# Just playing at learning loom knitting - first attempt



## SylviaC (Aug 14, 2011)

So here are my hand warmers and a hat. Just playing around till I get used to it.
Penny refused to model the hat...
Please ignore the socket wrench and the jar with the candy canes...:lol:


----------



## dmeade (Nov 18, 2011)

Your projects are terrific. There are many loom knitters here. Enjoy.


----------



## SylviaC (Aug 14, 2011)

Thanks, I enjoyed doing these. So happy because I bought the round and the long looms together and worried all the way home that I would be bored.


----------



## Hippie Chick (Feb 13, 2012)

Very cute Sylvia! Nicely done, (and I even like the green though it isnt my color normally) I posted some cute round loom patterns that you may like to try too, They are here: http://www.knittingparadise.com/t-62204-1.html
THere is even a doggie sweater and cowl and Slippers too 
~Kim


----------



## SylviaC (Aug 14, 2011)

Yes, I already got them, thanks.
I only used the green because it was handy an a #5 chunky. My oldest son likes green but his favourite colour is orange - and guess what? - I have some very bright orange Bernat Co-ordinates. I guess I will make something for him out of that :lol: Maybe a hat. He is 35 and will love the joke. He will likely wear it too..


----------



## realsilvergirl (Nov 13, 2011)

Nice!


----------



## Hippie Chick (Feb 13, 2012)

SylviaC said:


> Yes, I already got them, thanks.
> I only used the green because it was handy an a #5 chunky. My oldest son likes green but his favourite colour is orange - and guess what? - I have some very bright orange Bernat Co-ordinates. I guess I will make something for him out of that :lol: Maybe a hat. He is 35 and will love the joke. He will likely wear it too..

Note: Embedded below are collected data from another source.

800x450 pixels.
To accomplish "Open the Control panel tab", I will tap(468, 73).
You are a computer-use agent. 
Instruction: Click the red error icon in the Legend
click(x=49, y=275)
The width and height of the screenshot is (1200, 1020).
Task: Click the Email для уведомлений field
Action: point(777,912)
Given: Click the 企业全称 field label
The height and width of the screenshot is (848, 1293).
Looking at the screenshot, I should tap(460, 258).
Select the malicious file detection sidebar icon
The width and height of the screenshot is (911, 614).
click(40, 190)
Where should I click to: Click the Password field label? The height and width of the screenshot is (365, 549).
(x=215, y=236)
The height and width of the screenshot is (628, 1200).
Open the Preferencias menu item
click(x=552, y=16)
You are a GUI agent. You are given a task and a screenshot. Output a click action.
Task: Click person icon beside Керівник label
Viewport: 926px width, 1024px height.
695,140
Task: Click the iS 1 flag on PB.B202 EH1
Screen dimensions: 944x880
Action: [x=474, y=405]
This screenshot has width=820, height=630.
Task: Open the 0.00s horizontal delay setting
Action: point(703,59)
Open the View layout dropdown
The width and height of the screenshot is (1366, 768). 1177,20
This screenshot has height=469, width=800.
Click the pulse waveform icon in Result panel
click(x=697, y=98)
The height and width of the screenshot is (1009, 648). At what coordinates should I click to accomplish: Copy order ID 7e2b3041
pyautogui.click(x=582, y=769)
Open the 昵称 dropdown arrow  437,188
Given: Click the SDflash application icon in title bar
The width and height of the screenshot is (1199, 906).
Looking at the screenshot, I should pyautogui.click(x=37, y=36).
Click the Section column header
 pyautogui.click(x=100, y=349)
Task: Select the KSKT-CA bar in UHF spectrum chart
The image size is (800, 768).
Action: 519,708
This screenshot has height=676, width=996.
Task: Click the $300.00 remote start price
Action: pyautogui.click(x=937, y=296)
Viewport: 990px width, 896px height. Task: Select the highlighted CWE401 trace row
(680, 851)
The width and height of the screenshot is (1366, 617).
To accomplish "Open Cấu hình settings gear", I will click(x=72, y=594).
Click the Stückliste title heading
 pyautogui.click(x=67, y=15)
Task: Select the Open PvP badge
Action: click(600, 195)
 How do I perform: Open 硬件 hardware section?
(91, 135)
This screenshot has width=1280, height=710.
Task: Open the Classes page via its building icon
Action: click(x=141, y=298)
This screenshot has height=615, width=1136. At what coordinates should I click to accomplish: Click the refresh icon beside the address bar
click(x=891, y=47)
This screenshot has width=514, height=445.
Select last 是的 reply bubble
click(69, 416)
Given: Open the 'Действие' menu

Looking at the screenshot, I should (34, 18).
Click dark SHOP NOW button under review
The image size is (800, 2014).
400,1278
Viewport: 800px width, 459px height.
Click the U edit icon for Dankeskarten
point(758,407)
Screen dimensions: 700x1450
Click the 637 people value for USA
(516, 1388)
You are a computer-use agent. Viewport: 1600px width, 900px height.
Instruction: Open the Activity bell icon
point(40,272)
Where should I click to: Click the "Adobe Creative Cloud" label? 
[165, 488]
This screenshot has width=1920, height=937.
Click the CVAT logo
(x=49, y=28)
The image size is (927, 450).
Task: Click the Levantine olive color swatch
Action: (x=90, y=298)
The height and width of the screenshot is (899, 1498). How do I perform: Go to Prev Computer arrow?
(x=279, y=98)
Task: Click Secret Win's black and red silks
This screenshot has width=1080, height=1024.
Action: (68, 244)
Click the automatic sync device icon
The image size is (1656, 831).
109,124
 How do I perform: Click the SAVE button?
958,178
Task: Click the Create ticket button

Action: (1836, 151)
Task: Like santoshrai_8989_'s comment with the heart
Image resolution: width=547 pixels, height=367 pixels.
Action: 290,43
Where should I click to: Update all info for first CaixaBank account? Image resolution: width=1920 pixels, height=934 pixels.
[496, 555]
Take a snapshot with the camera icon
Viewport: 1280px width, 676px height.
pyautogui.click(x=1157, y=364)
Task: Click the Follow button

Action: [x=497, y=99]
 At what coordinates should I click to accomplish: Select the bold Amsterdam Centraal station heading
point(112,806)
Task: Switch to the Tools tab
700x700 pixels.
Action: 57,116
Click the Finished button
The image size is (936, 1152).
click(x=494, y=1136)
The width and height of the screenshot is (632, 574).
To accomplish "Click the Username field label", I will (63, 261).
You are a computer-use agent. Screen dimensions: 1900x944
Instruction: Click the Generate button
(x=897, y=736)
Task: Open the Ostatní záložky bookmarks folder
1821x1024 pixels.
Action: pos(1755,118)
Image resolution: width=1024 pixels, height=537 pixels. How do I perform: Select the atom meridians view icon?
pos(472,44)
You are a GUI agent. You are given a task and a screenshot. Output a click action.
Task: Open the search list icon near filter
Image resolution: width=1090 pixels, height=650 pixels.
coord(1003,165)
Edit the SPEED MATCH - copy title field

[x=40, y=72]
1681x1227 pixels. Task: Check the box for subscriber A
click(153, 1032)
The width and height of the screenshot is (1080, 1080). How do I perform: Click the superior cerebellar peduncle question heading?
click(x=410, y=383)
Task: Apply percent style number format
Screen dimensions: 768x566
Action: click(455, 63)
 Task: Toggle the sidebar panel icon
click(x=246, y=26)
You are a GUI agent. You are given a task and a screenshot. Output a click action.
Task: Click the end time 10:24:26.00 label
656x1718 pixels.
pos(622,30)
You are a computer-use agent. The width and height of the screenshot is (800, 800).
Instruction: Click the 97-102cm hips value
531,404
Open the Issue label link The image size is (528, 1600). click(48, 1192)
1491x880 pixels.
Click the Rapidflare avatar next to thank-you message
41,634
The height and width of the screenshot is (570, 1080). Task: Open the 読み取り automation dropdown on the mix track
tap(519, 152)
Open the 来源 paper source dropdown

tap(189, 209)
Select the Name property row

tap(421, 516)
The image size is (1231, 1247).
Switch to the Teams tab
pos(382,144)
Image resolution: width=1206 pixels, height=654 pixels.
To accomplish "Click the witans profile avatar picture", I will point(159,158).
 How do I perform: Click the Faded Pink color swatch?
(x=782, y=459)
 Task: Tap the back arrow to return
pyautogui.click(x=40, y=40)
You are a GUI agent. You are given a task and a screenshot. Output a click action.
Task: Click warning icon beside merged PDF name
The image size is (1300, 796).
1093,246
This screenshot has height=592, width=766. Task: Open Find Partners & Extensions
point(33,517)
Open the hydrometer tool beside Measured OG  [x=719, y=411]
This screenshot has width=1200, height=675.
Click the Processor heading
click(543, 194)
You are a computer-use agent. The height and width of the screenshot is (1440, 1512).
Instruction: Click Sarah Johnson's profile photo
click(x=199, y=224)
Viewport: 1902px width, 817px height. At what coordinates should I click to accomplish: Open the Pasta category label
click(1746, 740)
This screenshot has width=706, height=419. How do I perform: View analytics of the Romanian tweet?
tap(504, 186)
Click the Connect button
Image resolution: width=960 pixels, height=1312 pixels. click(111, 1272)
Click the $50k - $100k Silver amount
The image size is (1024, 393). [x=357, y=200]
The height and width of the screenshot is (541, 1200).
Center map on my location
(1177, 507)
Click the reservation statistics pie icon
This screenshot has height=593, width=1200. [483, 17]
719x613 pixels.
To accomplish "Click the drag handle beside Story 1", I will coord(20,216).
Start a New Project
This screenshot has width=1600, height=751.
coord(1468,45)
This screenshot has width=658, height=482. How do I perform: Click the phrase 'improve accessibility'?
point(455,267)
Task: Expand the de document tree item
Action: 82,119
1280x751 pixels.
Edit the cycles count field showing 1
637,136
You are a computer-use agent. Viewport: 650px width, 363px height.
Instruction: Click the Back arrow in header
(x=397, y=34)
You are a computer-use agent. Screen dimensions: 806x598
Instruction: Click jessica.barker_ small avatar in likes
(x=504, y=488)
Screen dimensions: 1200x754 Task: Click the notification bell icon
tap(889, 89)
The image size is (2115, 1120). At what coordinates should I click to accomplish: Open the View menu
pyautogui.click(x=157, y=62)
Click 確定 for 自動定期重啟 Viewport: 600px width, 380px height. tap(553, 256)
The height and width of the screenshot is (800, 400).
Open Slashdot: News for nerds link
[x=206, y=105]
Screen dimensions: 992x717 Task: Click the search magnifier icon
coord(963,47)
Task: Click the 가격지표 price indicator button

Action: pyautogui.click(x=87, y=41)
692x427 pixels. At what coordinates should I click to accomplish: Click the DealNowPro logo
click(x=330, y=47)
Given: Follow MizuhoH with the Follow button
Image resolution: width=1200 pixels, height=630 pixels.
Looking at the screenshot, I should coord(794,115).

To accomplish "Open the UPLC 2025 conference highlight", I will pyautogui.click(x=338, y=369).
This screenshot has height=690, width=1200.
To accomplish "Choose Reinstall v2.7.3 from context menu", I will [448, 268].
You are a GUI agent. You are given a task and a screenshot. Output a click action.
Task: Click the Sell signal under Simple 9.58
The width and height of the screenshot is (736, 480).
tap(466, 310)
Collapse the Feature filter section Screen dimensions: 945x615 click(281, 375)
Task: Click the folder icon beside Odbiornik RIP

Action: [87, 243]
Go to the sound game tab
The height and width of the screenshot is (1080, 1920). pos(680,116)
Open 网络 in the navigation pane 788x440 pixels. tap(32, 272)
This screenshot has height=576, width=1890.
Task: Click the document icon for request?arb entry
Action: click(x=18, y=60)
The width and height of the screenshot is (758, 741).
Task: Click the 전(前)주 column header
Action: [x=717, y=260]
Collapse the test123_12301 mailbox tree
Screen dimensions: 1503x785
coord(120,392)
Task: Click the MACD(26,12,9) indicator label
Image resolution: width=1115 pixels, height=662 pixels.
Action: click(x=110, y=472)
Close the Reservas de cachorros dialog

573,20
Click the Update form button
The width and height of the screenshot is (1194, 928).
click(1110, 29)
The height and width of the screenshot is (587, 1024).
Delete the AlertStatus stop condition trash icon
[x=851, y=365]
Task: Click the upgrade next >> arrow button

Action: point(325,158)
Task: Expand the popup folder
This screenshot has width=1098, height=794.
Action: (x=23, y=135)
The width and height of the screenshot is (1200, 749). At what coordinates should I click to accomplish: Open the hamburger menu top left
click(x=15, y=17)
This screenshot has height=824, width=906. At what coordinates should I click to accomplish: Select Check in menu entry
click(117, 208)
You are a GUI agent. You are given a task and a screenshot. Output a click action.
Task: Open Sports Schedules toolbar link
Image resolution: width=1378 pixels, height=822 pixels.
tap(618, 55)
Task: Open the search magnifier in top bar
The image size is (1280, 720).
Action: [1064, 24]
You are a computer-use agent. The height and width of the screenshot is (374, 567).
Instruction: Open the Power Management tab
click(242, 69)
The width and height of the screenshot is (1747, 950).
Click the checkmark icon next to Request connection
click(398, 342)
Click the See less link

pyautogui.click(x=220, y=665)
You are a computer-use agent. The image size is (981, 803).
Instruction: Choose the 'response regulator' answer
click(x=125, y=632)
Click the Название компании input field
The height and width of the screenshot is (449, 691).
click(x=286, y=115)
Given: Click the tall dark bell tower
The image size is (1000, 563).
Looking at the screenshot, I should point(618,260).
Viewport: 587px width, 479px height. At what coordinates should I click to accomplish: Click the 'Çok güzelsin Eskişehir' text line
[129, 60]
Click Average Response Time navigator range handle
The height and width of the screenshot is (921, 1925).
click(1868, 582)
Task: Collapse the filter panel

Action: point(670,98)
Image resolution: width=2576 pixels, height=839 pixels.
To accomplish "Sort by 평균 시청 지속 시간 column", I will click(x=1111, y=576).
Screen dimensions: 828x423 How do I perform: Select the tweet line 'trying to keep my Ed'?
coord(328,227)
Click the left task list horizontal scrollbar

LOL And the stash gets smaller


----------



## SylviaC (Aug 14, 2011)

Hopefully...:lol:


----------



## pdunn56 (Jan 3, 2012)

they look great and I love the green


----------



## Rosenz (Mar 7, 2012)

What on earth is loom knitting. I haver even heard of it before


----------



## pdunn56 (Jan 3, 2012)

oh my Rosenz, you are in for a treat !! looming is knitting on either a round or rectangular loom made out of plastic or wood, with pegs, instead of knitting with needles , so easy . and by the way I was in your country in 2009 and it is my favorite place on Earth now  here's a link to a website that has a good explanation of looming http://loomknittinghelp.com/


----------



## Justine (Feb 25, 2011)

I really like your wrist warmers, and I like the color. Good job.


----------



## SylviaC (Aug 14, 2011)

Thanks Justine. I am having fun. Right now I am making a chenille hat on the 36 peg loom.


----------



## JannaKay (Feb 22, 2012)

They all look great! I just started loom knitting, myself. I really enjoy it!


----------



## JannaKay (Feb 22, 2012)

You are so right, pdunn...loom knitting is a treat! I love it because it is so easy and you can teach yourself. Most of my projects have come out beautiful on the first attempt!


----------



## lvsroses (Feb 21, 2012)

! hope you learn to like them as much as I do. I only have made baby and large afghans and hats but I find it so relaxing. Much more so than knitting with needles. Good luck and have fun!


----------



## Rosenz (Mar 7, 2012)

lvsroses said:


> ! hope you learn to like them as much as I do. I only have made baby and large afghans and hats but I find it so relaxing. Much more so than knitting with needles. Good luck and have fun!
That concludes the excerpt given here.